Muscles sollicités : grand droit et muscles latéraux des abdominaux

Pour commencer, couche-toi sur le dos, les bras joints et tendus au-dessus de ta tête et les jambes tendues avec les pieds joints. En gardant les bras et les jambes tendus, soulève tes bras, ta tête, tes épaules et tes jambes du sol. Seuls tes fesses et le bas de ton dos doivent encore être en contact avec le sol. Ton regard doit être orienté vers tes cuisses. Maintiens cette position pendant quelques secondes. Reviens ensuite à la position de départ. Si c’est trop difficile, fléchis légèrement les genoux. Si c’est trop facile, balance légèrement ton corps d’avant en arrière pour créer un déséquilibre.

5. Peak Push up

Muscles sollicités : épaules et triceps

Commence dans la position du chien tête en bas, avec les fesses vers le ciel, les bras et les jambes tendus, le regard vers le sol en dessous de ton corps. Bascule le poids de ton corps vers l’avant, plie les coudes pour descendre ta tête vers le sol jusqu’à ce que ton front se trouve au niveau de tes doigts, puis reviens dans la position initiale. Si c’est trop difficile, reste dans la position du chien tête en bas.

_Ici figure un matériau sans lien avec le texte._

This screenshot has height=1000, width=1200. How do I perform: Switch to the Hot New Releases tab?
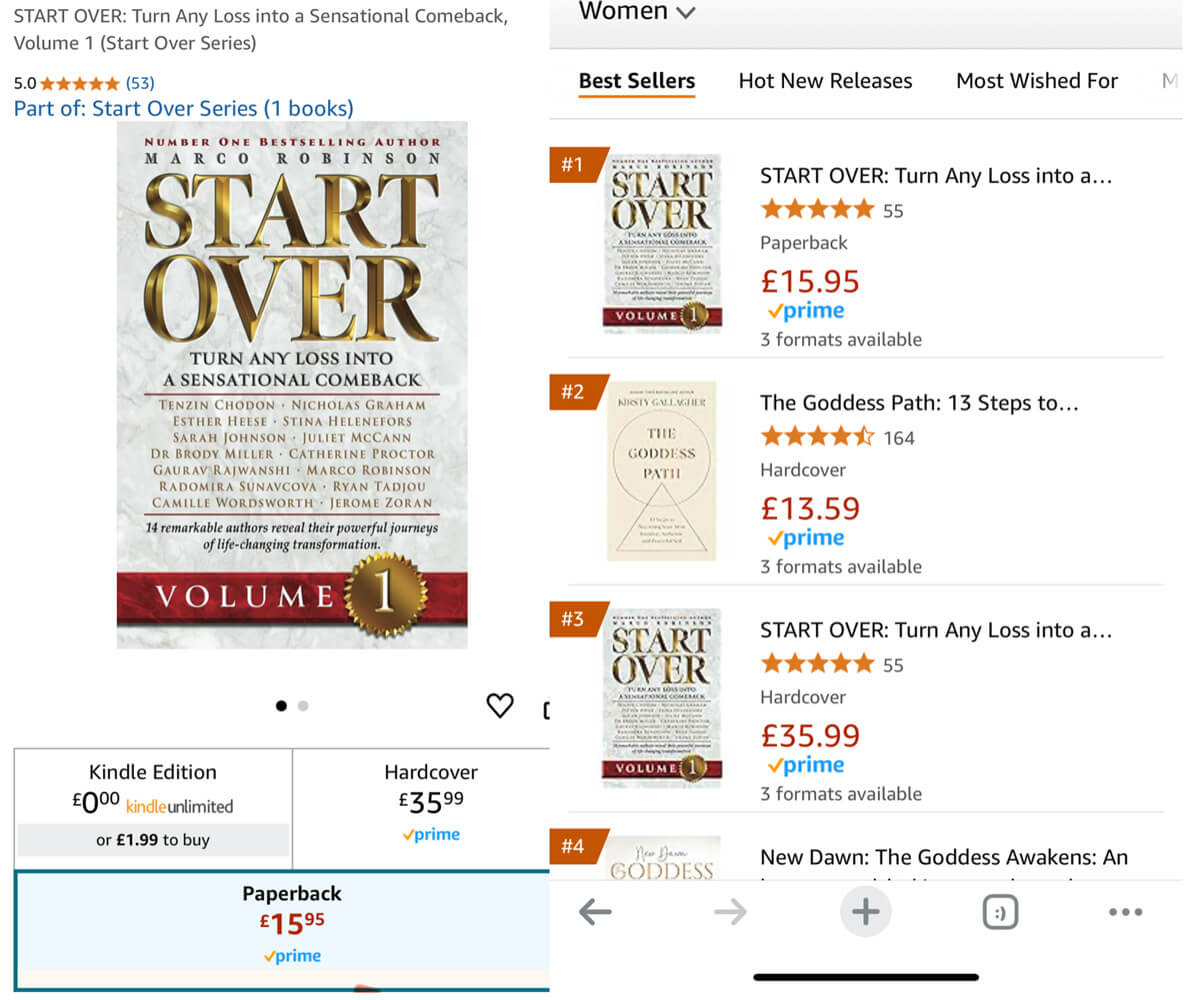(825, 80)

Si c’est trop facile, surélève tes pieds sur un bloc de yoga.

6. Single Leg Glute Bridge

Muscles sollicités : ischiojambiers, fessiers, bas du dos

Commence en position allongée, les genoux fléchis et les pieds au sol. Appuie les talons dans le sol et soulève ton bassin vers le plafond jusqu’à aligner tes épaules, ton bassin et tes genoux. Ensuite, lève ta jambe droite de sorte à créer une ligne droite entre ton talon droit et ton épaule droite. Reviens dans la position de départ et fais de même avec l’autre jambe. Ces 2 mouvements représentent ensemble une répétition. Si c’est trop difficile, ne lève pas les jambes, mais juste le bassin. Si c’est trop facile, surélève le pied qui reste au sol sur un bloc de yoga ou une pile de livres.

7. Plank Row

Muscles sollicités : grand dorsal, arrière des épaules, obliques et grand droit

Mets-toi en planche haute, les mains sous les épaules, les pieds légèrement écartés, avec les talons et la tête alignés. Sans tourner tes hanches, soulève une main pour toucher ta poitrine puis repose-la au sol. Fais pareil avec l’autre main, et continue ainsi, en alternant une main après l’autre. Si c’est trop difficile, écarte davantage les pieds. Si c’est trop facile, rapproche tes pieds ou prends dans tes mains un poids, comme un haltère ou une grande boîte de conserve.